───── Records for this task ─────

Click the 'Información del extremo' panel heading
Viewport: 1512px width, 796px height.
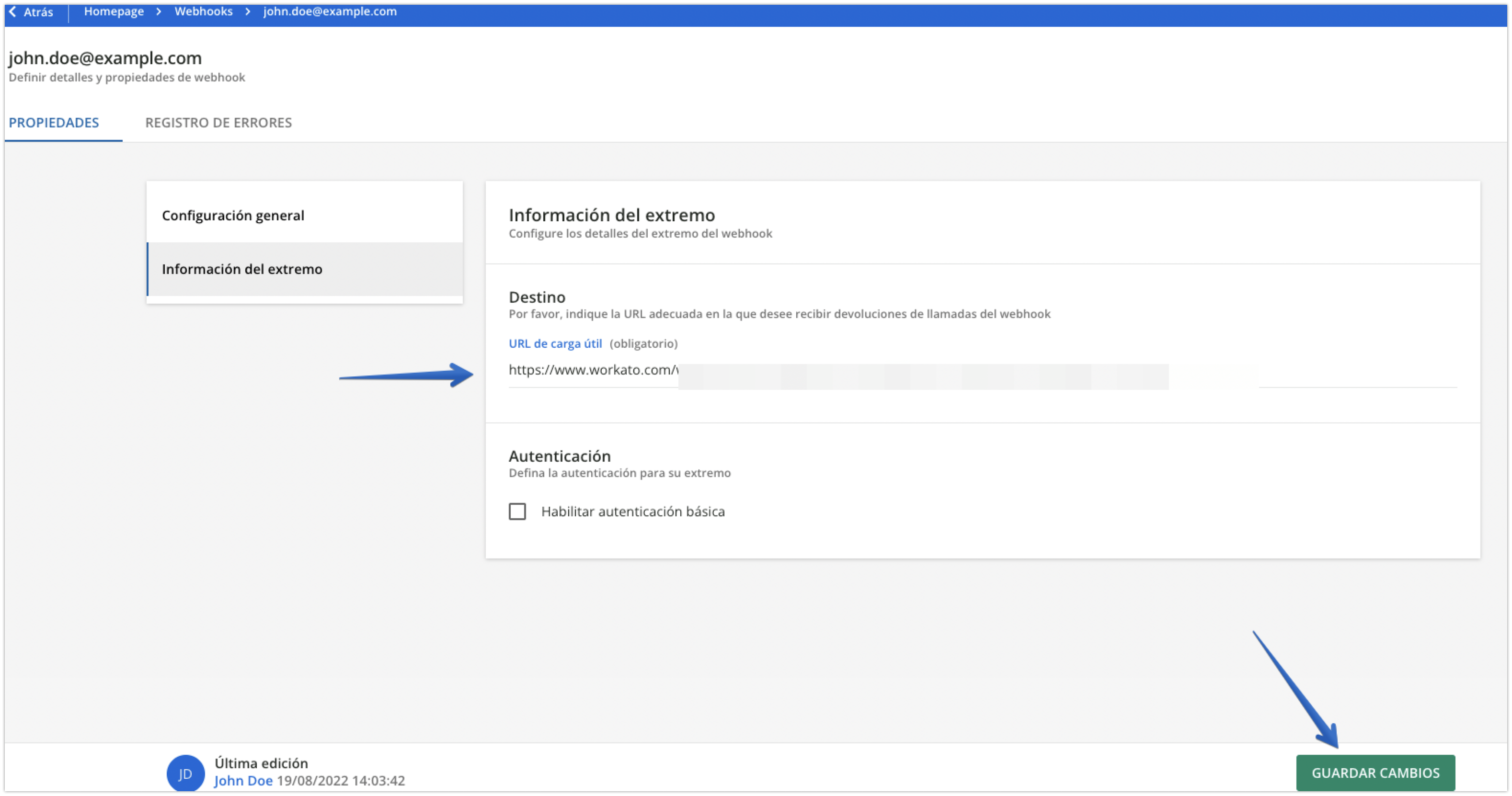pyautogui.click(x=612, y=215)
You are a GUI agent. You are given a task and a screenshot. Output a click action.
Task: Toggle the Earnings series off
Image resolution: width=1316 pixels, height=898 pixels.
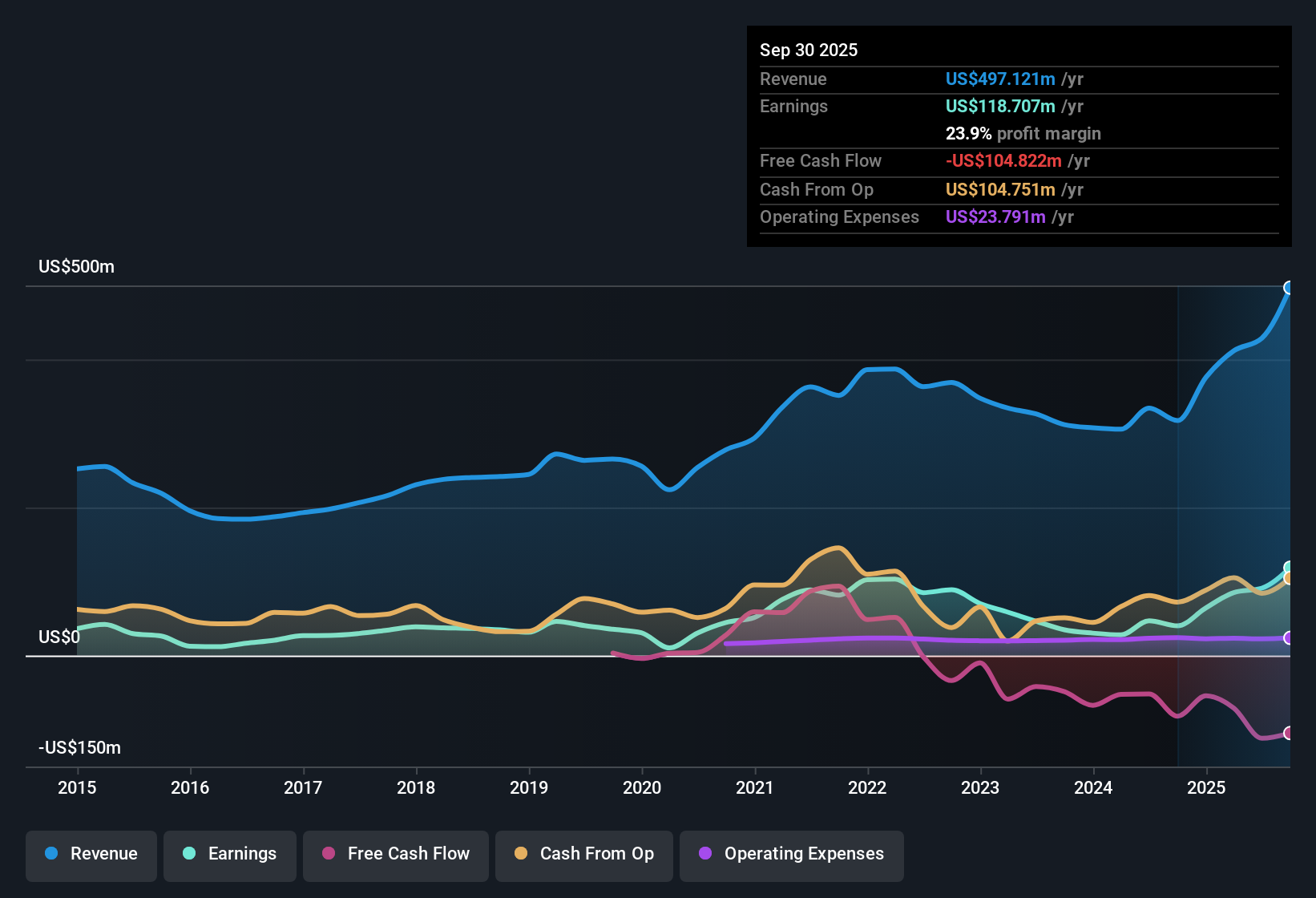230,854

─────

Written task >>
Copy out the data above word for word, and leave the pictures out of your copy.

Answer to the problem >>
Click the 'Información del extremo' panel heading
Viewport: 1512px width, 796px height.
pyautogui.click(x=612, y=215)
You are a GUI agent. You are given a task and a screenshot. Output a click action.
Task: Toggle the Earnings series off
Image resolution: width=1316 pixels, height=898 pixels.
230,854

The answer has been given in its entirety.